Les charmes de la nature

Tout autour, dans le parc, la nature s’ébroue, se réveille, Hugues de Chabannes est aux premières loges pour observer le printemps qui s’installe. "Je suis fasciné par la diversité extraordinaire qui nous entoure. Quand nous sommes arrivés le 17 mars, il faisait zéro degré, les arbres étaient nus. Aujourd’hui, le 25 avril, ils sont en feuilles, l’herbe est verte et la faune est incroyable". Avec le privilège aussi des personnes qui se lèvent tôt: Hugues de Chabannes s’émerveille chaque jour au petit matin des chevreuils dans les bois, des oies dans les douves. "Tous les oiseaux sont arrivés ! Sur une pièce d’eau du domaine, nous en voyons une trentaine: des aigrettes, des hérons ! Nous les observons à la jumelle. Et il y a aussi ces bergeronnettes grises qui volent près du château et cette chouette  qui niche dans les communs. Tous ces animaux à force de les voir, nous finissons par les connaître. Mais c’est propre à tous ceux qui vivent à la campagne et pas seulement à ceux qui sont dans un château tempère" le châtelain.
Le confinement dans 1000 m2, une douce indolence où tout est luxe, calme et volupté ? Pas tant que ça.
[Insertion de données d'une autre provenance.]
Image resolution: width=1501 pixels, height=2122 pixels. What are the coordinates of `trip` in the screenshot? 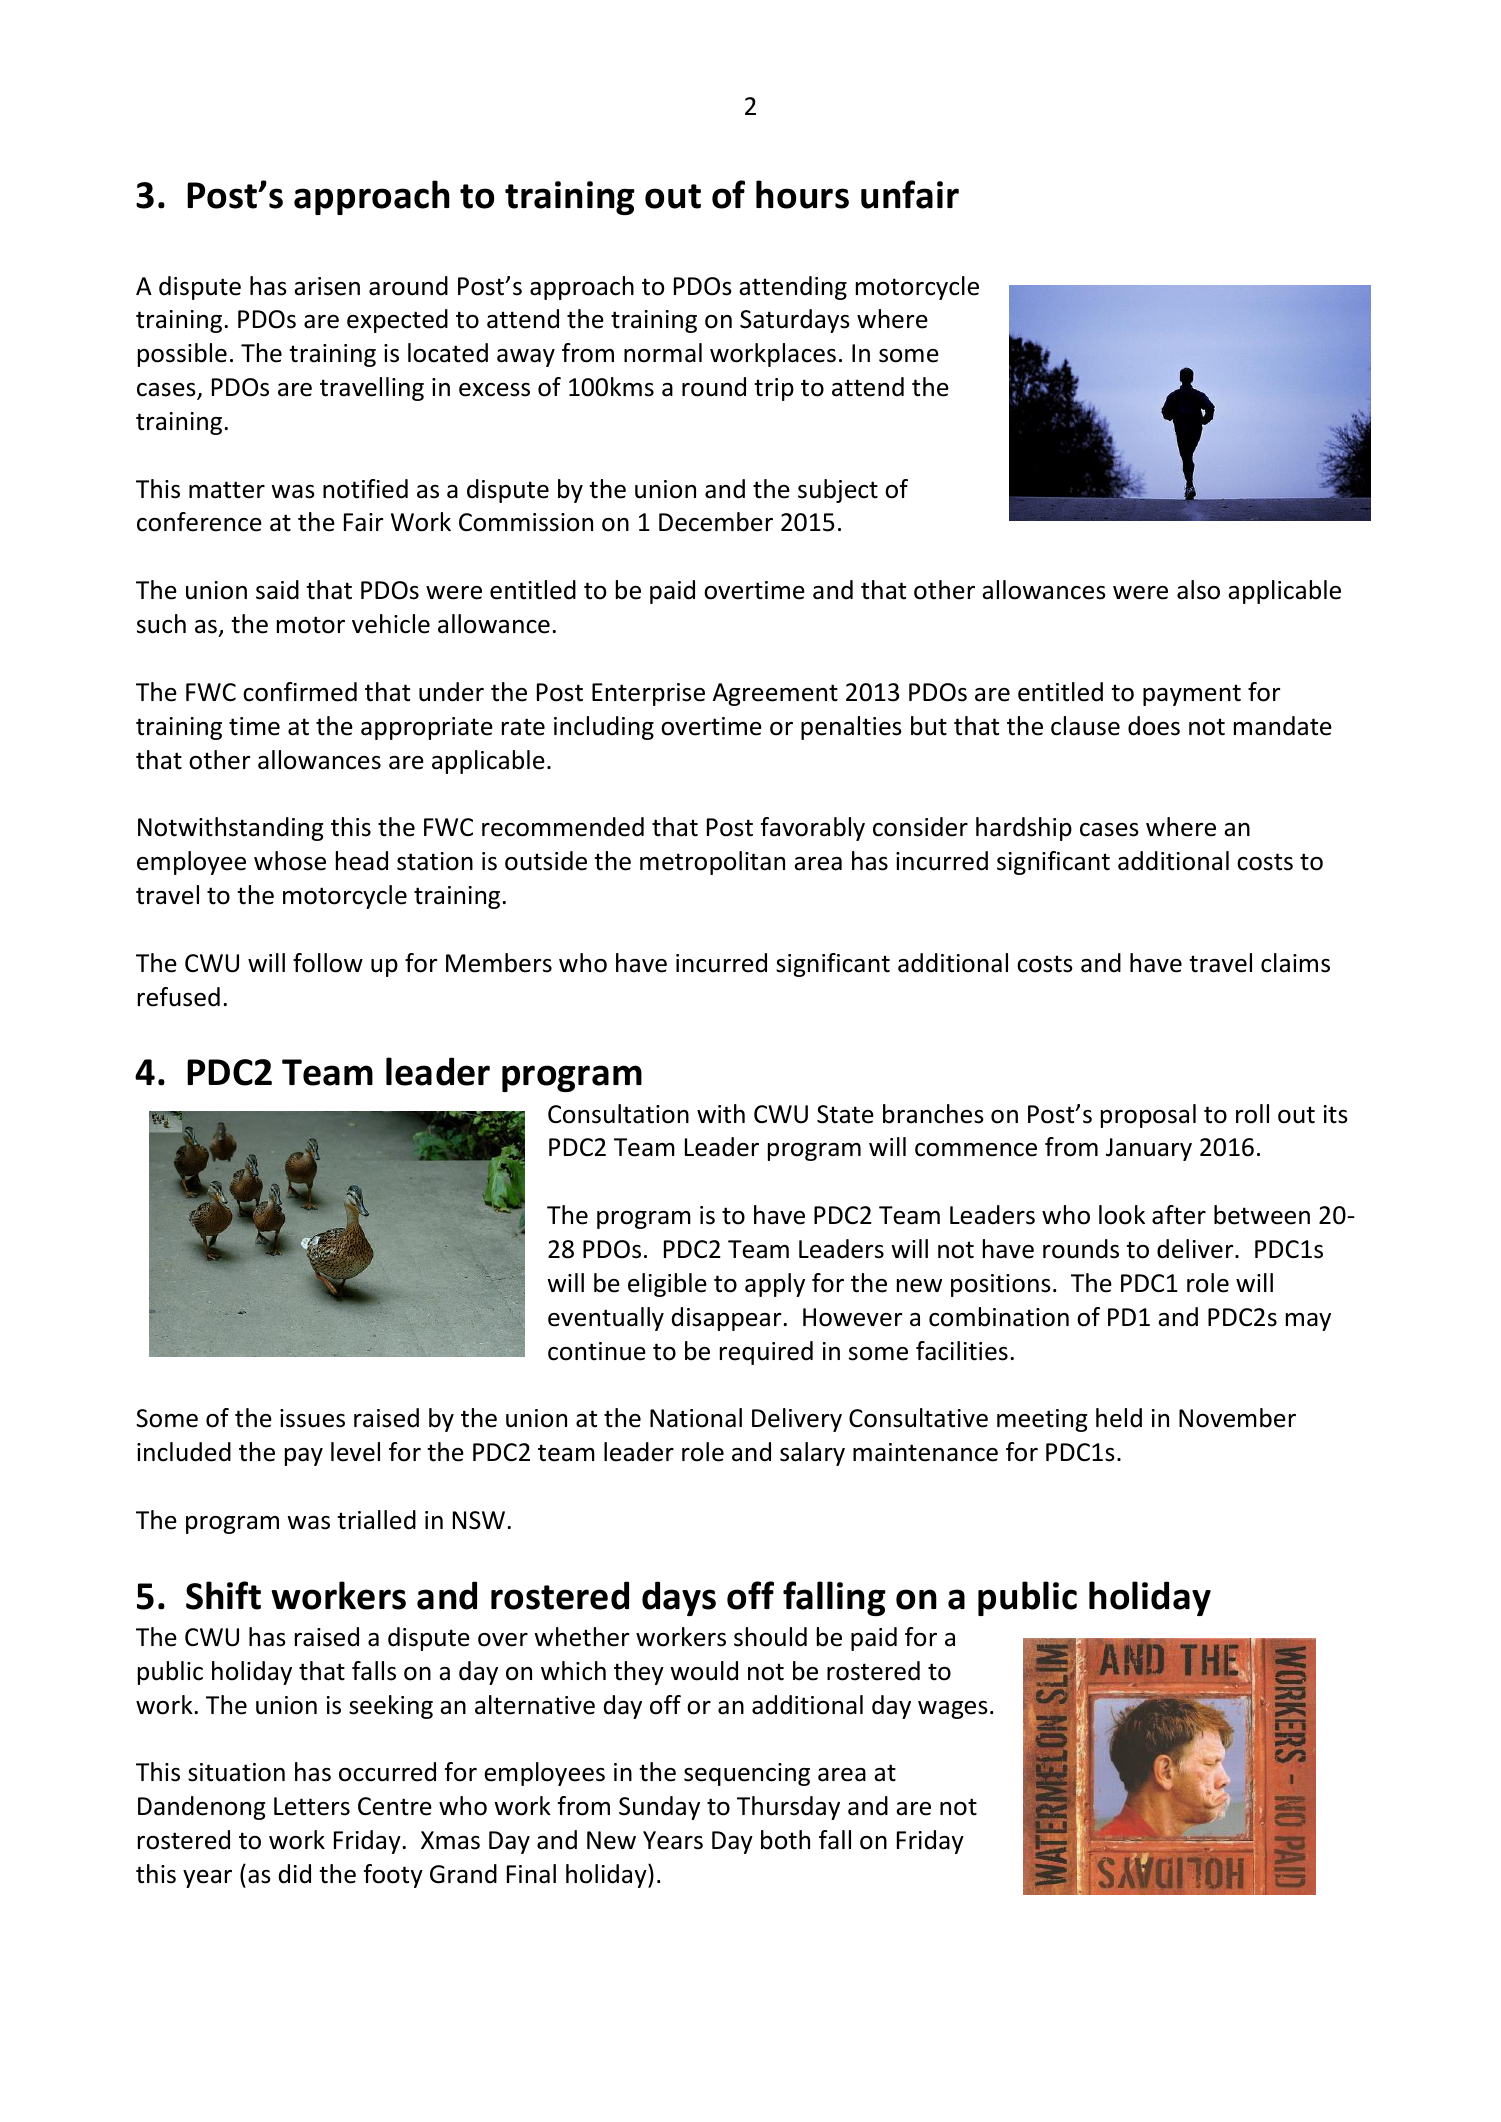 It's located at (774, 389).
La vie de château, ce n’est pas toujours de tout repos.

A Beaulon dans l’est de l’Allier, Evrard de Monspey a également hérité du château familial, construit en 1825. Lui aussi profite désormais des petits-déjeuners en famille au soleil. "Nous sommes à la campagne, il fait beau, si j’étais resté à Paris, je serais devenu fou !" lance-t-il. Il le reconnaît, son quotidien est plus facile que celui de la plupart des Français, un confinement où les conflits sont moins fréquents grâce à l’espace entre tous les membres de la famille. "Mais nous sommes très occupés !" lâche ce quinquagénaire au fort dynamisme: "Nous réglons quantité de problèmes dont nous ne pouvions nous occuper avant: nous sommes absolument débordés !" répète-t-il. En dix ans, Evrard de Monspey, entrepreneur dans l’âme, n’a cessé de développer les activités sur les 40 hectares de son domaine : location de salle de réception au château, activités pêche sur les étangs et élevage bovin sur les prairies. Il y a beaucoup de choses à faire. Les travaux agricoles qui continuent, les finitions de la salle de réception, le rangement, le nettoyage. "Nous sommes prisonniers de notre charge de travail, nous y passons tout notre temps ici". Mais l’homme cache difficilement son goût de l’effort: "Et pour l’entretien du parc, je m’y suis collé: la taille, le broyage, nous avons bien tondu aussi ! J’adore ! Mais je suis éreinté !"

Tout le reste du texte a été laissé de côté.